In July and August, the wildflowers begin to bloom around the Tahoe Basin, first at the lower elevations, but eventually — and most spectacularly — in the high country as the last remnants of snow melts away.
Along rocky trails, across riparian meadows, dotted through wooded groves, Mother Nature paints the landscapes with colorful flora. And while most Tahoe enthusiasts are familiar with the trio of plants that often grow in great abundance together — the purple tapered large leaf lupine, the sunflower-like woolly mule ear and the aptly named giant red paintbrush — there are hundreds more wildflowers to take note of while exploring the Sierra Nevada.
Lisa Berry, an English instructor at Lake Tahoe Community College and wildflower expert who leads guided hikes around Tahoe, understands the joy of discovering and identifying the various species she finds out on the trail.
“In my former days as a rock climber, I kept seeing the same flowers every year on the climbing approaches,” explains Berry. “I just loved them and wanted to learn more about them. So it started with one pocket guide book then I got another then another. I was just fascinated by them. I couldn’t stop learning about them.”
For Berry, truly experiencing the beauty of the Sierra’s wildflowers is about more than taking in the vast meadows, it’s about crouching down to see the intricate details in a smaller flower that you might have normally walked right by.

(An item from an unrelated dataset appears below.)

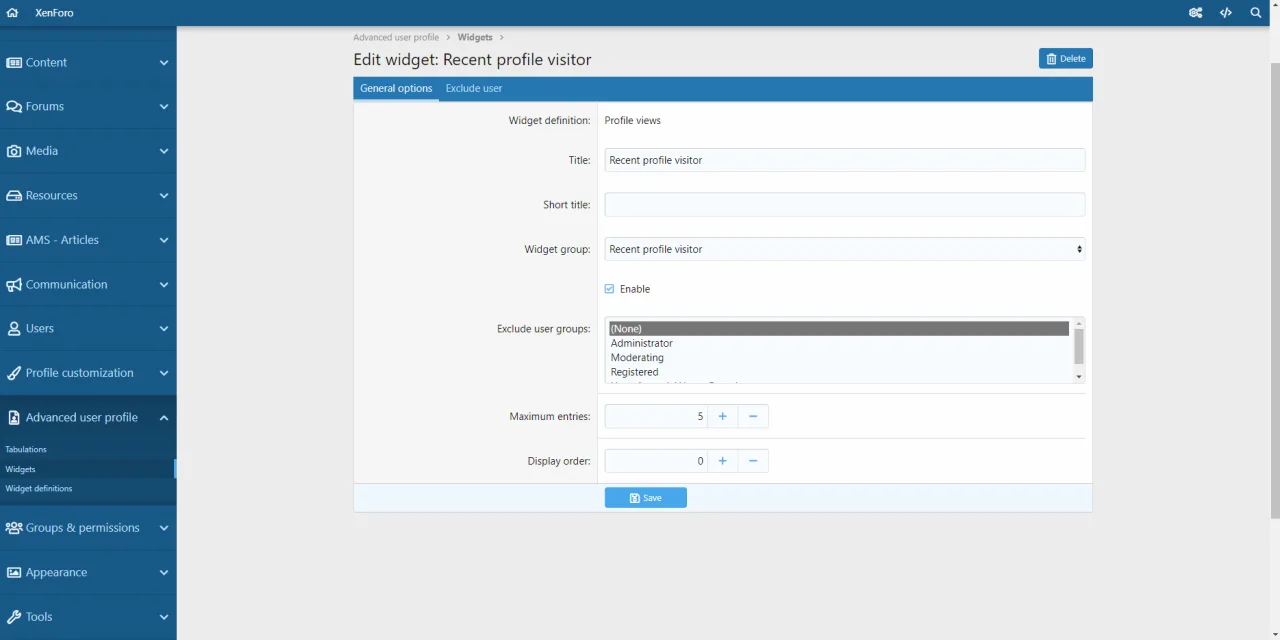Click the Delete button
The width and height of the screenshot is (1280, 640).
(1065, 59)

“I love the small flowers,” says Berry. “If people are willing to take a closer look at some of the smaller flowers, there is so much going on with them. Their colors and patterns are so interesting.”

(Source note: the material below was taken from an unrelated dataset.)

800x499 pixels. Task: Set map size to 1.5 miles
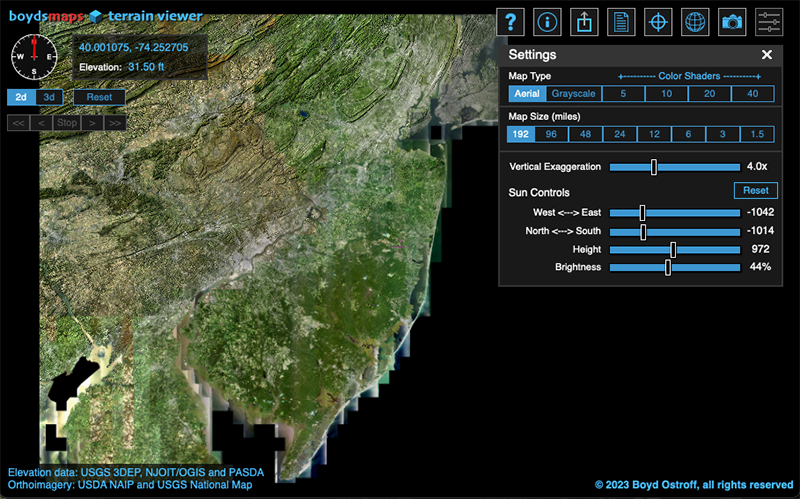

Sierra Nevada Wildflowers by Karen Weisse and Tahoe’s Spectacular Wildflower Trails by Julie Carville are excellent sources, says Berry, but in the meantime, here are six wildflowers to keep your eye out for while exploring the Sierra. Happy trekking!
Brook Saxifrage is one of those small flowers that Berry recommends inspecting closer. These minute works of art like to grow along mountain streams and are abundant on the branches of slender, leafless stems. Up close, they are reminiscent of a mandala.
Mountain Blue Flax
The flower of the Mountain Blue Flax grows off fibrous stems sporting numerous buds which bloom one at a time. The blue-purple flowers can be found sprouting from a corner of a Tahoe parking lot or along a backcountry trail. The flowers are fleeting, however, as the unfused petals last only a day or two.
Dozens of bright pink to purple flowers shaped, as one might imagine, like an elephant’s head adorn this unique Sierra wildflower. Each flower has a long curved beak resembling the trunk of an elephant, and the lateral lobes of the flower make up the ears. The plant can grow anywhere from 4-18 inches and enjoys wet environments.
An early bloomer, the Sierra Primrose is often found bursting through moist, rocky cracks from a bed of toothed leaves. The bright yellow center is accented by five hot pink, heart-shaped petals.
White Mariposa Lily
The white mariposa lily grows from a single grass-like stem bearing one to five flowers. Like other members of the lily family, everything comes in threes, including three large white petals with purple blotches, three sepals and six stamens.
Berry’s favorite flower to discover on the trail is the Explorer’s Gentian, a five-petaled flower that comes in shades of deep blue to purple. The flower has a funnel-shaped cup, white-to-yellow-green speckles on its petals, and sturdy leaves growing.